飯島一孝ブログ「ゆうらしあ!」

ロシアを中心に旧ソ連・東欧に関するニュースや時事ネタを分かりやすく解説します。国際ニュースは意外と面白い!

北方領土問題は再び”冬の時代”に逆戻り!

2009年07月10日 10時52分03秒 | Weblog
 9日、イタリアのサミット会場で行われた日露首脳会談では予想通り、北方領土問題で進展がなく、今後の見通しもないまま終わった。このところのロシア側の動きを見れば結果は明白であり、理由なく日本側に期待感を持たせた日本政府の失態といってもいい。

 こうなった理由は大きくいうと2つに集約される。第一は、麻生首相の「北方領土不法占拠」発言、議会の改正北方領土問題等解決促進特別措置法成立と、相次ぐ日本側の対応が強硬姿勢と受け取られ、ロシア議会や国民の反発を呼んだからだ。

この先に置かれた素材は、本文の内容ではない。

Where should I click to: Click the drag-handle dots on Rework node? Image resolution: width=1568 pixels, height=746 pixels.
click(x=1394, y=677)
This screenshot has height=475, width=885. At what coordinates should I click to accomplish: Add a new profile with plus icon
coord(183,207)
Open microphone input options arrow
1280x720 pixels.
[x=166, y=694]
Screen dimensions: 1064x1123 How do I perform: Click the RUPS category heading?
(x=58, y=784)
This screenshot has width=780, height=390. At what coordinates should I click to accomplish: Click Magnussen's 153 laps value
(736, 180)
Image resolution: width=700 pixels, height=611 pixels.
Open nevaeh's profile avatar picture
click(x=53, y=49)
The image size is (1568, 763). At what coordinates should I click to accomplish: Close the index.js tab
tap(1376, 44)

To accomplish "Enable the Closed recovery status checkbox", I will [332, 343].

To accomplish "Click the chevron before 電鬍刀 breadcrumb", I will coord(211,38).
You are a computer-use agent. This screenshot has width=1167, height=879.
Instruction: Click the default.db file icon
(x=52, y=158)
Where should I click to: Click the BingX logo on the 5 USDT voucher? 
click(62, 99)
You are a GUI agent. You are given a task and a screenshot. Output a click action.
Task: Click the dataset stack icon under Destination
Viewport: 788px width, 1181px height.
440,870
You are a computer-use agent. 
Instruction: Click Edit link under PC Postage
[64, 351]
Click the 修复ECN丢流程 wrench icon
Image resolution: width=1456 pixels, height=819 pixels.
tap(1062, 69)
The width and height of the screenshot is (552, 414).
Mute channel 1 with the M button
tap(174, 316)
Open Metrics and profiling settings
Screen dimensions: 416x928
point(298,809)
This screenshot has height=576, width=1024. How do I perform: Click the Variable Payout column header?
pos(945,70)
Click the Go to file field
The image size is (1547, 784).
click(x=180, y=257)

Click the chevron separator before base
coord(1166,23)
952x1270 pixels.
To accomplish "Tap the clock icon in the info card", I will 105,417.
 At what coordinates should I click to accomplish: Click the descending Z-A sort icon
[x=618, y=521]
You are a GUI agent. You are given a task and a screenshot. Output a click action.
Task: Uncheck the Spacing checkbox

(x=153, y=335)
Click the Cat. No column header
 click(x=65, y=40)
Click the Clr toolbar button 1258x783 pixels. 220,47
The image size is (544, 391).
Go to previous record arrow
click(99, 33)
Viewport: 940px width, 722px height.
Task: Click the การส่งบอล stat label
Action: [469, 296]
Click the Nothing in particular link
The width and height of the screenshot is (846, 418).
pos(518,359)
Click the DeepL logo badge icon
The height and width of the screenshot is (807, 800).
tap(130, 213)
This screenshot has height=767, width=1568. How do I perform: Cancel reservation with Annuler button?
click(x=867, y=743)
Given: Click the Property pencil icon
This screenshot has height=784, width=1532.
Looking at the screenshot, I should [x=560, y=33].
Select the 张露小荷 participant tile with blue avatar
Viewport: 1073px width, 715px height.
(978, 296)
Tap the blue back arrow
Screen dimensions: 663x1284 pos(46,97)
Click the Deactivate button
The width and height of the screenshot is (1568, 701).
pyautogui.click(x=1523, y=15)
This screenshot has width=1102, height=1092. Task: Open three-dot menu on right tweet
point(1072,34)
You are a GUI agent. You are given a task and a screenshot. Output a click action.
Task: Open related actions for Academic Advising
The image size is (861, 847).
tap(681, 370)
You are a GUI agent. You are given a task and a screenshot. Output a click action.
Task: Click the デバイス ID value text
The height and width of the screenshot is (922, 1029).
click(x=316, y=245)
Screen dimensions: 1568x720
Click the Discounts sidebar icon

こうした事態を利用して北方領土返還阻止勢力が動いた面もあるが、日本側が「これまでと方針は変わっていない」といい続けるだけで十分な説明を行わなかったため、ロシア側に間違ったメッセージが伝わったことは明らかだ。

 第二は、最近の日本の政局をみていれば麻生政権は死に体同然で、ロシア側がとても国家の根幹に関わる領土問題を解決できる力はないと見たことは十分想像できる。このこと自体は日露双方にとっての不幸ともいえ、「日本の政権が磐石なときはロシア側が弱体化し、逆にロシア側がいいときは日本側がだめということの繰り返しだった」(日本外務省)という事情もある。

 ロシアの有力紙コメルサントは10日付けの新聞で「今回は日露首脳会談が行われないとの見方が日露間で出ていたが、結局行われた」と書いており、ロシア側から今回は会談をやめましょうという打診があったのかもしれない。それほどロシア側は冷めていたといえよう。

 ところが、日本外務省高官は「今回はロシア側がボールを返す番だ」と強調し、大きな期待感を振りまいていた。これに乗った形のマスコミもマスコミだが、日本側の”外交べた”を露呈したことは明白だ。

 この結果、麻生政権での領土問題の解決はもうなくなった。あとは総選挙後の新政権が引き継ぐことになるが、今予想されている選挙結果では民主党政権となることが有力視されている。だが、民主党政権になれば当分政権基盤が弱い状態が続き、領土問題を提起するまでには相当な時間がかかるだろう。残念ながら北方領土問題は当分の間”冬の時代”に入ることは避けられない。